Durante as eleições municipais de 2020, segundo dados da Justiça Eleitoral, Pinheiro e seus dois filhos fizeram doações às direções nacionais de PT (R$ 200 mil), PSD (R$ 200 mil) e DEM (R$ 50 mil), totalizando R$ 450 mil desembolsados. Há cerca de dois meses, o patriarca da Hapvida participou de um almoço de empresários em São Paulo com o prefeito do Rio, Eduardo Paes (PSD), e o presidente da Ordem dos Advogados do Brasil (OAB), Felipe Santa Cruz, cotado para concorrer ao governo do Rio, como revelou o blog de Bela Megale no GLOBO. A candidatura de Santa Cruz é costurada pelo presidente do PSD, Gilberto Kassab. No fim de 2019, antes da pandemia, Cândido foi indicado para receber uma medalha em homenagem das mãos do governador do Ceará, Camilo Santana (PT). A indicação partiu da Agência de Desenvolvimento do Ceará (Adece).

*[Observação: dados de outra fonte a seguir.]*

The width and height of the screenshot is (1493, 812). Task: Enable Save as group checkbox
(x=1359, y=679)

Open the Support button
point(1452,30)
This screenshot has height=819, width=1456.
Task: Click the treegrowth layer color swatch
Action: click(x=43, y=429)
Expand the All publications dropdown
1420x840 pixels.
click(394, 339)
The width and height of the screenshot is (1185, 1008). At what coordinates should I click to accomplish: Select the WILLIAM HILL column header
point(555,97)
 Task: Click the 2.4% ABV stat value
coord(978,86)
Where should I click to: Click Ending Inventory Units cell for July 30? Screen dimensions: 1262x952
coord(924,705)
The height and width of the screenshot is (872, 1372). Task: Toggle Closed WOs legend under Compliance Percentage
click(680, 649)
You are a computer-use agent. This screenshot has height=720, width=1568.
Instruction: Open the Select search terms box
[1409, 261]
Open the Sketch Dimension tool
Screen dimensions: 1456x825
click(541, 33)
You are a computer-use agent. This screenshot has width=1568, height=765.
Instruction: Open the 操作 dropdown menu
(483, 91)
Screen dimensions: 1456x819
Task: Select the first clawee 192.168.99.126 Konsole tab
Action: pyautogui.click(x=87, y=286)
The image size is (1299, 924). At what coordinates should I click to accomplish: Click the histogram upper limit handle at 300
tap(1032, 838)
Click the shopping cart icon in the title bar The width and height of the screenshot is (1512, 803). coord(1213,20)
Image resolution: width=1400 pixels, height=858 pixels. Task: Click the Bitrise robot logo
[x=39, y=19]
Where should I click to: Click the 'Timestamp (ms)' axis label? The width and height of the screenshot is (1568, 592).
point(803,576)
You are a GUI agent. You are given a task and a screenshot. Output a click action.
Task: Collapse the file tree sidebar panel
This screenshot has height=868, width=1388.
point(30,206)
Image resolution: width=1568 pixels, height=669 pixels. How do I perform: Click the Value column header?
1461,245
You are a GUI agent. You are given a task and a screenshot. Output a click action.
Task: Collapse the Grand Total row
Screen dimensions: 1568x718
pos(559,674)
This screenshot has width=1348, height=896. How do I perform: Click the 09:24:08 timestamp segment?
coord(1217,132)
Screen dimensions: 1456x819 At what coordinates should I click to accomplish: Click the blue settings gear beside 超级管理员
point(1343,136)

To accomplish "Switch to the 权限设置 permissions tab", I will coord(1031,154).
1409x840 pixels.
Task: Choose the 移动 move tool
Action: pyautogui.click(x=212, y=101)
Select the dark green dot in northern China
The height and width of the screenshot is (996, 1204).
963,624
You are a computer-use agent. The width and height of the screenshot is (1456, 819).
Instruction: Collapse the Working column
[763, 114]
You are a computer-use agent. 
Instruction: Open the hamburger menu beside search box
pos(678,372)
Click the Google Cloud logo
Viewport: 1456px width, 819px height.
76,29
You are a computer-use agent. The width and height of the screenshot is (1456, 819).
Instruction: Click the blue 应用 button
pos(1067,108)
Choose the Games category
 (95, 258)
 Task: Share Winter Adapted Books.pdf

Após a reportagem do GLOBO sobre pressões para prescrição de cloroquina em pacientes na pandemia, a Hapvida divulgou um comunicado em que admitiu uma “adesão relevante” ao medicamento em sua rede hospitalar, mas disse respeitar a “autonomia médica” para receitar o medicamento, e que o uso do medicamento foi reduzido com o tempo. “Nas ocasiões em que o médico acreditava que a hidroxicloroquina poderia ter eficácia, sua definição ocorria sempre durante consulta, de comum acordo entre médico e paciente, que assinava termo de consentimento específico em cada caso. Ainda assim, há meses não se observa mais a prescrição dessa medicação nas nossas unidades”, disse o comunicado.